Materials circulate online and via professional organizations that explain to employees exactly how to broach salary negotiations.
But, employers need advocates, as well. Especially if, for example, an employer is preparing for the difficult scenaraio of rejecting an employee’s request for a raise in pay.
January tends to be the month for year-end performance reviews. For firm administrators and managing partners, the following are a few tips for discussing performance-based and year-end raises. And how to refuse them.
Decide, performance review or review for a raise
Employees will expect conversations about a job well done during performance reviews to conclude in salary negotiations. However, sometimes job reviews are just that: a chance to discuss past successes, failures, and expectations for the future. No money involved.
Ensure your employees know the difference between these two conversations. If an employee believes your evaluation will lead to a possible bonus or raise, he or she will likely stay on the defensive about their work product.
Conversations are significantly less productive while one party is thinking, “ok, ok, so when are we getting to the part about money?!”
Instead, when you meet with a subordinate, explain, up front, the purpose of the conversation. Be clear so that neither party is uncomfortably on edge. If the conversation is a review about professional responsibilities, outline the steps necessary to receive a raise—if your firm offers them at all.
If an employee is not receiving a raise or promotion, be specific about why.
Avoid vague statements, such as “it was a difficult decision,” “it was a tight year, financially,” or “this is not a reflection of the firm’s appreciation of your work.”
Generic refusals will only lead an employee to believe his or her employer is hiding something or playing favorites among associates.
Furthermore, if some employees receive a raise and others not, you can bet—despite policy against workplace gossip—the news will get out. It’s best to be specific about why Jane will advance in her career, but John will not.
When giving bad news, it’s tempting to cushion the blow. However, in a professional environment, this strategy tends to be lose-lose for the parties involved.
Answer the following questions honestly: What has your firm decided regarding raises this year? What were the deciding factors for giving them? How large was the budget?

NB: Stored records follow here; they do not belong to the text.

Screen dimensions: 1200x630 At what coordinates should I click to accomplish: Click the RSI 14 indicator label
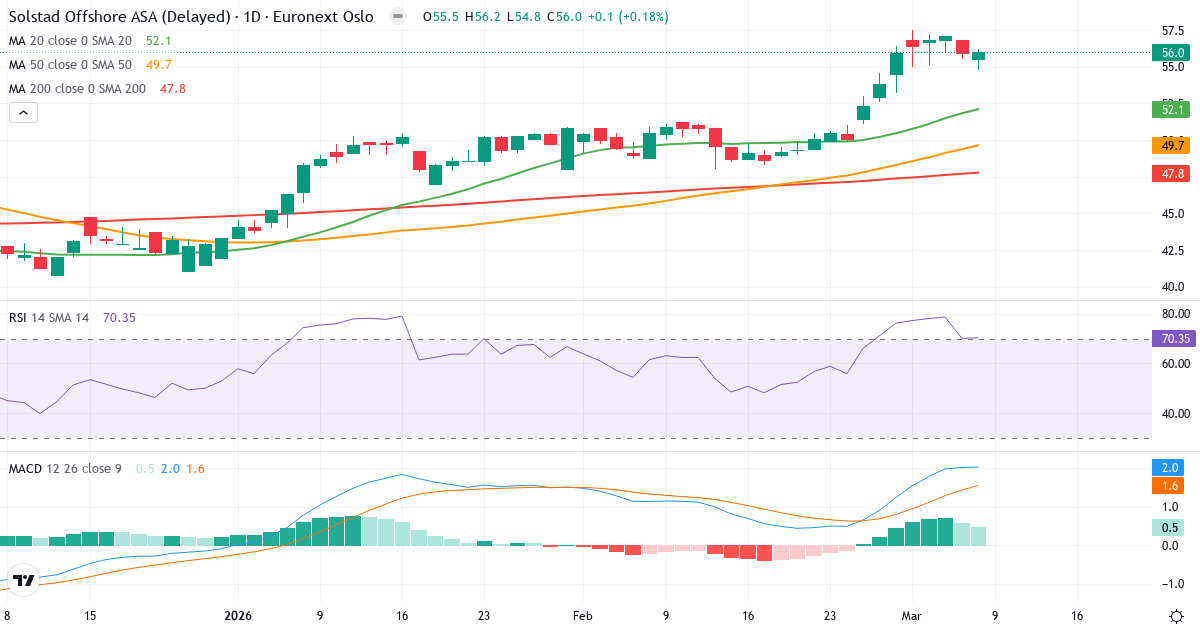click(49, 318)
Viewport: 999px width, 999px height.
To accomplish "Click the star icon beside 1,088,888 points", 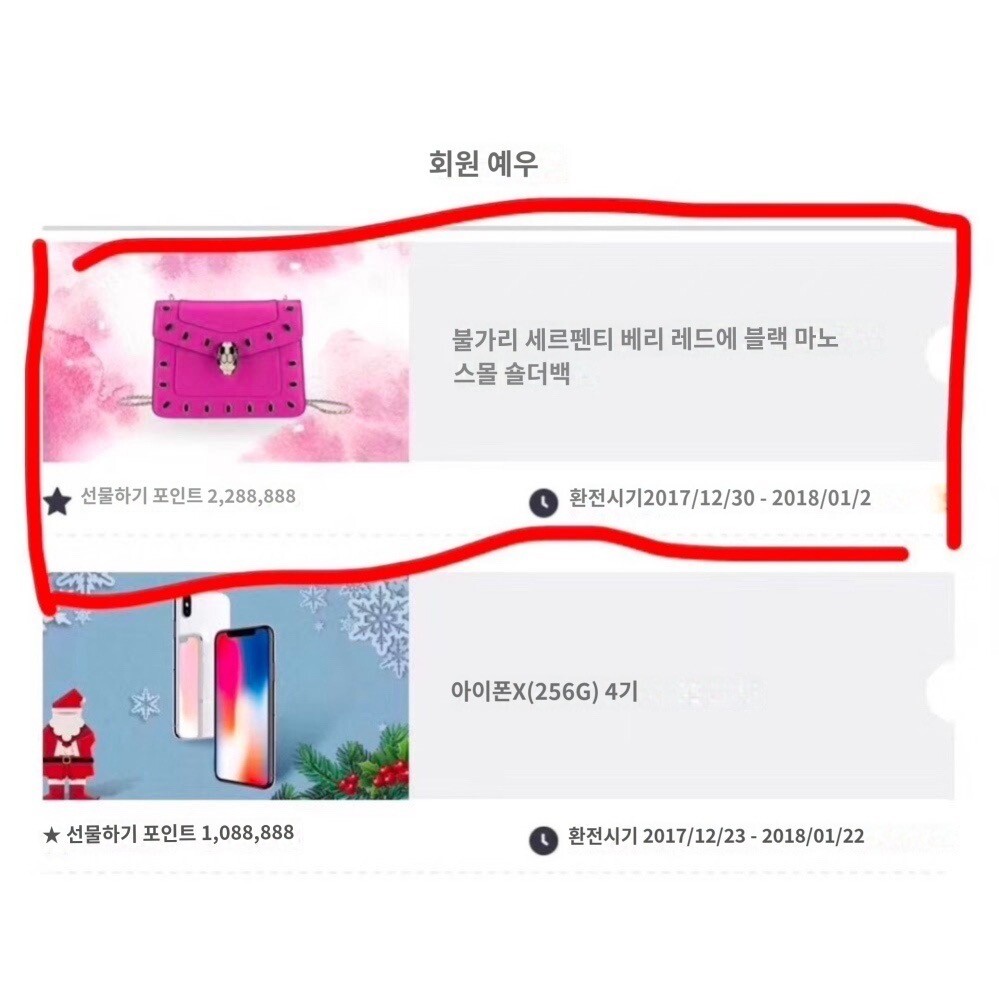I will (x=52, y=835).
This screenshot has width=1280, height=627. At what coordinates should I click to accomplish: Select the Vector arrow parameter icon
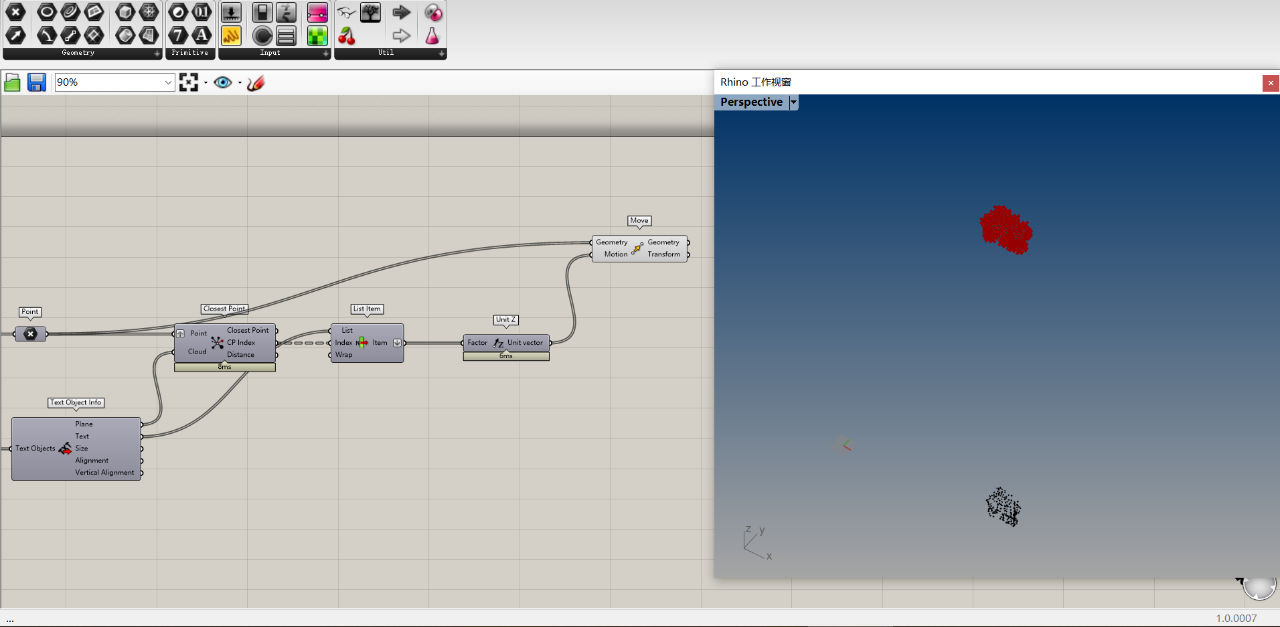pyautogui.click(x=16, y=36)
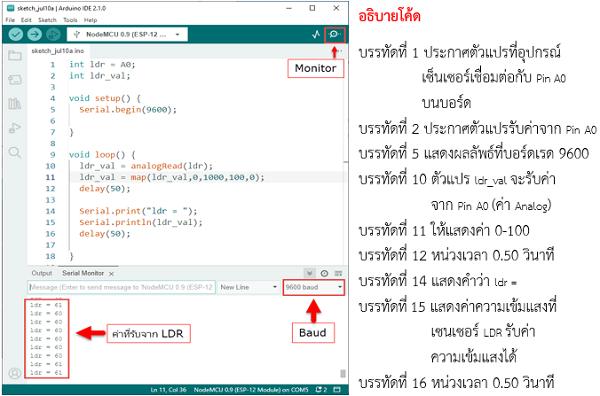Click the Verify checkmark button
Screen dimensions: 600x396
click(16, 34)
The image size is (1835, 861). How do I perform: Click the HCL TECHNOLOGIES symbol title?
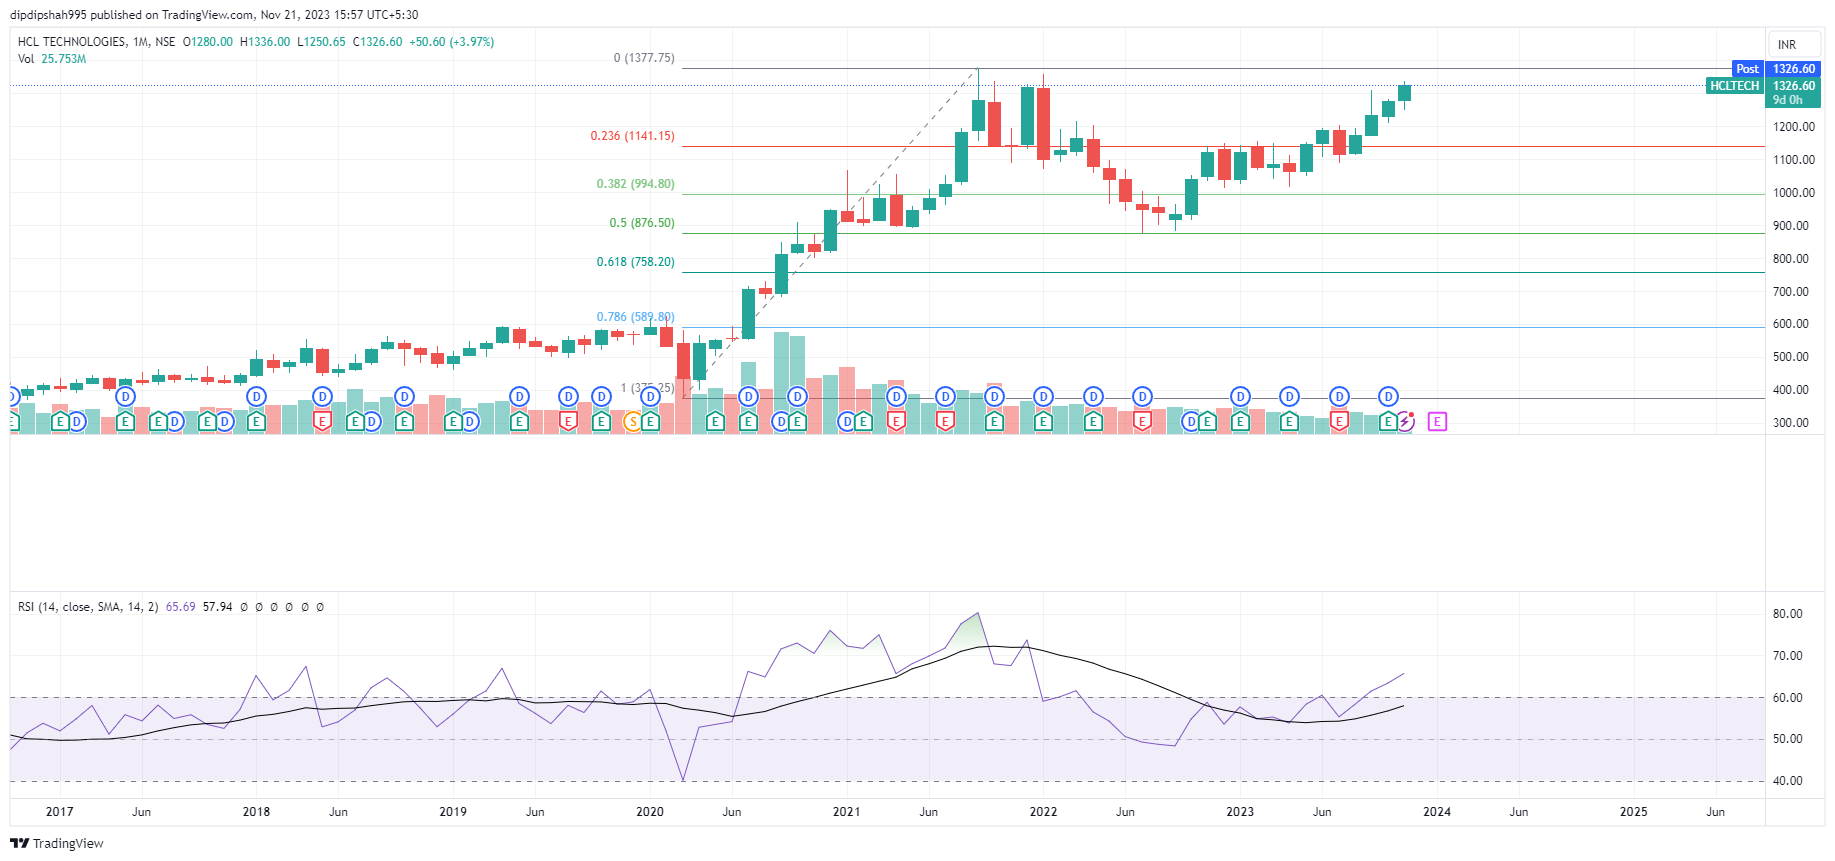pyautogui.click(x=72, y=42)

It’s a difficult conversation, but your employees will appreciate hearing the details directly from you. And they will also respect your honest leadership approach.
Additionally, in the event there are specific performance deficiencies in an employee, it’s important to point them out so that the individual has the opportunity to improve.
Don’t forget, in any compensation conversation, both sides should feel heard. Listen actively to your employees and consider their position sincerely. Rejecting a request for a raise shouldn’t transform into resentment or disrespect by either party.